The Shadow Killer
This is the sequel to last year’s The Shadow District, with both books set in Reykjavík, Iceland, during the Second World War. Indridason brings together a transnational duo – the city’s only detective, the humane Flóvent, and Thorson, an empathetic Canadian military policeman with Icelandic heritage, who is exploring his own sexual identity. Their lack of experience in investigating murders shifts the reader’s position into one of co-investigator, in a quest for justice. The case turns on the death of a salesman, executed with a Colt .45, with a swastika painted on his forehead. A hunt for his missing colleague, Felix Lunden, who is revealed to have been a schoolmate of the victim and the son of a local Nazi sympathiser and eugenicist, Rudolph, ensues. The search soon focuses around the family, which has been involved in eugenics research on local children.

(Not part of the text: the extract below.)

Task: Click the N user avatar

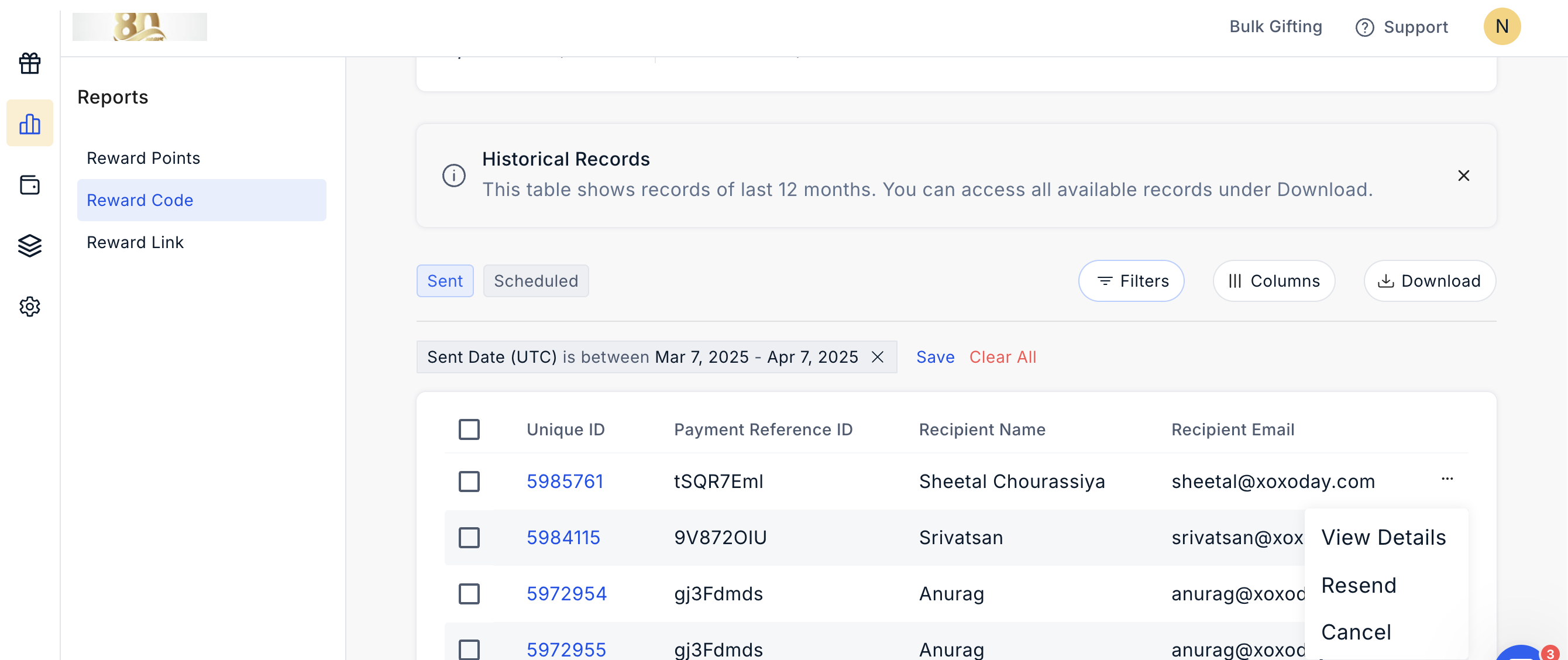Action: [1501, 27]
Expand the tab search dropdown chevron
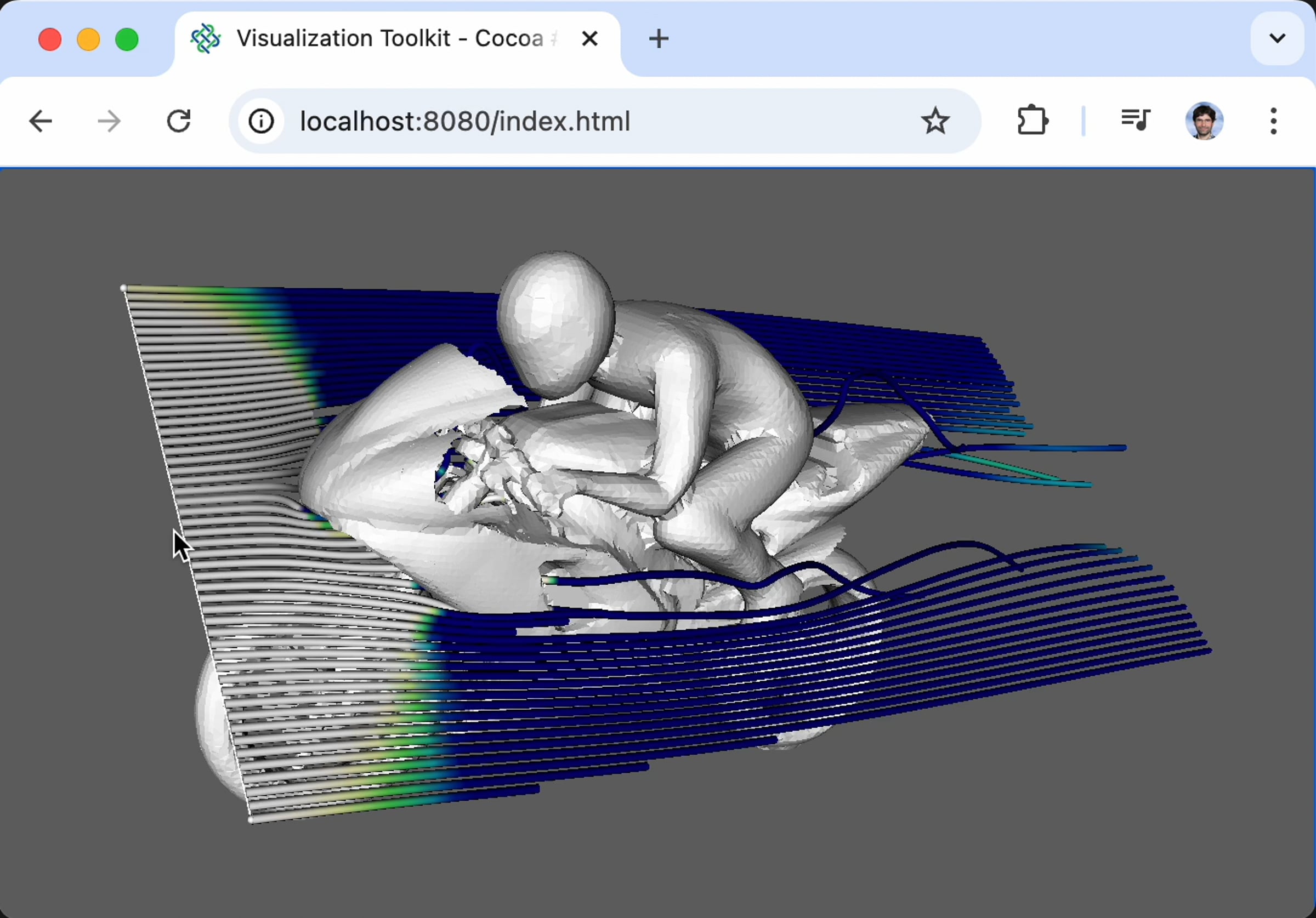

It is an unusual setting and one that Indridason paints beautifully – an island in a state of disturbance and flux, as Americans replace British forces. The island’s strategic significance at the time is not only a backdrop – it informs the plot. The troops vie with each other for women on the island and are resented by local men, as traditional interdependent human relationships are tainted by transactions due to the desperate need to survive. Indridason has chosen fertile ground in which to explore themes of cruelty, eugenics and occupation. The period detail is immersive, with the visit to the Icelandic countryside to uncover the life of one suspect, Vera, particularly well observed. Norse thrillers are much translated now, a boon for English speaking readers, with many expertly demonstrating how political shifts create turmoil in intimate lives. This absorbing tale is beautifully written, my only caveat being that the plot slightly drags in the middle section.